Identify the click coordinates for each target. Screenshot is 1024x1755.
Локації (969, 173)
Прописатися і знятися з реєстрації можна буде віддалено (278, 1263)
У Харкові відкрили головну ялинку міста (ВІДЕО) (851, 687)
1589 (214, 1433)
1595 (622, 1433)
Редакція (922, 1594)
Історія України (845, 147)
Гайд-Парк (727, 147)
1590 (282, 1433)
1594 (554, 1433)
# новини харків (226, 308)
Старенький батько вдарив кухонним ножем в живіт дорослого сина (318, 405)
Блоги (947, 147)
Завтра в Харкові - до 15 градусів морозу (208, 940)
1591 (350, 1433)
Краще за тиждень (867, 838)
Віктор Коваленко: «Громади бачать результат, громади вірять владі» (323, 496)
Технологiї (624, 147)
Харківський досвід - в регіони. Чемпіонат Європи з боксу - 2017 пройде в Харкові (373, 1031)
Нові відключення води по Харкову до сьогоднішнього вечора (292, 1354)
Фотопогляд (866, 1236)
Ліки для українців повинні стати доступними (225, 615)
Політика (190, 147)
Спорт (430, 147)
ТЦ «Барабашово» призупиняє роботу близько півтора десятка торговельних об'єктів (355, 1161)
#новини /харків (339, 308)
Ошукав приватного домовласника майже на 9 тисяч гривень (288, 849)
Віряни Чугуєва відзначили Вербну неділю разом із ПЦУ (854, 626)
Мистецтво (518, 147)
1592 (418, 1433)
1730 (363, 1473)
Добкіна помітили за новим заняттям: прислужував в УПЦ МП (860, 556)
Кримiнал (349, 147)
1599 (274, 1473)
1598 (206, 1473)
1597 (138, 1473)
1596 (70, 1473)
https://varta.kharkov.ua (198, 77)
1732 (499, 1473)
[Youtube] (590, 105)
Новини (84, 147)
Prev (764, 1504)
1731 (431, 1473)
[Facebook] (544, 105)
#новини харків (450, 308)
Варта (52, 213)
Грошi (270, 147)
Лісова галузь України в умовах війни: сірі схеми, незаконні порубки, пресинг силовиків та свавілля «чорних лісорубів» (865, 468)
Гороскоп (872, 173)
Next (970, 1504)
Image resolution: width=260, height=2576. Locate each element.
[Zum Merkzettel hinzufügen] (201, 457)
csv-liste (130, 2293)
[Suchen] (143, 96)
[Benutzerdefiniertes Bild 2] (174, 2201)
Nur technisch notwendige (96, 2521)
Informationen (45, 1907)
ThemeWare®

■ **EXERCISE REQUIREMENTS**:
Output the whole listing exactly as given.

■ **OUTPUT BELOW**:
Identify the click coordinates for each target. Screenshot is 1024x1755.
Локації (969, 173)
Прописатися і знятися з реєстрації можна буде віддалено (278, 1263)
У Харкові відкрили головну ялинку міста (ВІДЕО) (851, 687)
1589 (214, 1433)
1595 (622, 1433)
Редакція (922, 1594)
Історія України (845, 147)
Гайд-Парк (727, 147)
1590 (282, 1433)
1594 (554, 1433)
# новини харків (226, 308)
Старенький батько вдарив кухонним ножем в живіт дорослого сина (318, 405)
Блоги (947, 147)
Завтра в Харкові - до 15 градусів морозу (208, 940)
1591 (350, 1433)
Краще за тиждень (867, 838)
Віктор Коваленко: «Громади бачать результат, громади вірять владі» (323, 496)
Технологiї (624, 147)
Харківський досвід - в регіони. Чемпіонат Європи з боксу - 2017 пройде в Харкові (373, 1031)
Нові відключення води по Харкову до сьогоднішнього вечора (292, 1354)
Фотопогляд (866, 1236)
Ліки для українців повинні стати доступними (225, 615)
Політика (190, 147)
Спорт (430, 147)
ТЦ «Барабашово» призупиняє роботу близько півтора десятка торговельних об'єктів (355, 1161)
#новини /харків (339, 308)
Ошукав приватного домовласника майже на 9 тисяч гривень (288, 849)
Віряни Чугуєва відзначили Вербну неділю разом із ПЦУ (854, 626)
Мистецтво (518, 147)
1592 (418, 1433)
1730 (363, 1473)
Добкіна помітили за новим заняттям: прислужував в УПЦ МП (860, 556)
Кримiнал (349, 147)
1599 (274, 1473)
1598 (206, 1473)
1597 (138, 1473)
1596 (70, 1473)
https://varta.kharkov.ua (198, 77)
1732 (499, 1473)
[Youtube] (590, 105)
Новини (84, 147)
Prev (764, 1504)
1731 (431, 1473)
[Facebook] (544, 105)
#новини харків (450, 308)
Варта (52, 213)
Грошi (270, 147)
Лісова галузь України в умовах війни: сірі схеми, незаконні порубки, пресинг силовиків та свавілля «чорних лісорубів» (865, 468)
Гороскоп (872, 173)
Next (970, 1504)
Image resolution: width=260, height=2576. Locate each element.
[Zum Merkzettel hinzufügen] (201, 457)
csv-liste (130, 2293)
[Suchen] (143, 96)
[Benutzerdefiniertes Bild 2] (174, 2201)
Nur technisch notwendige (96, 2521)
Informationen (45, 1907)
ThemeWare®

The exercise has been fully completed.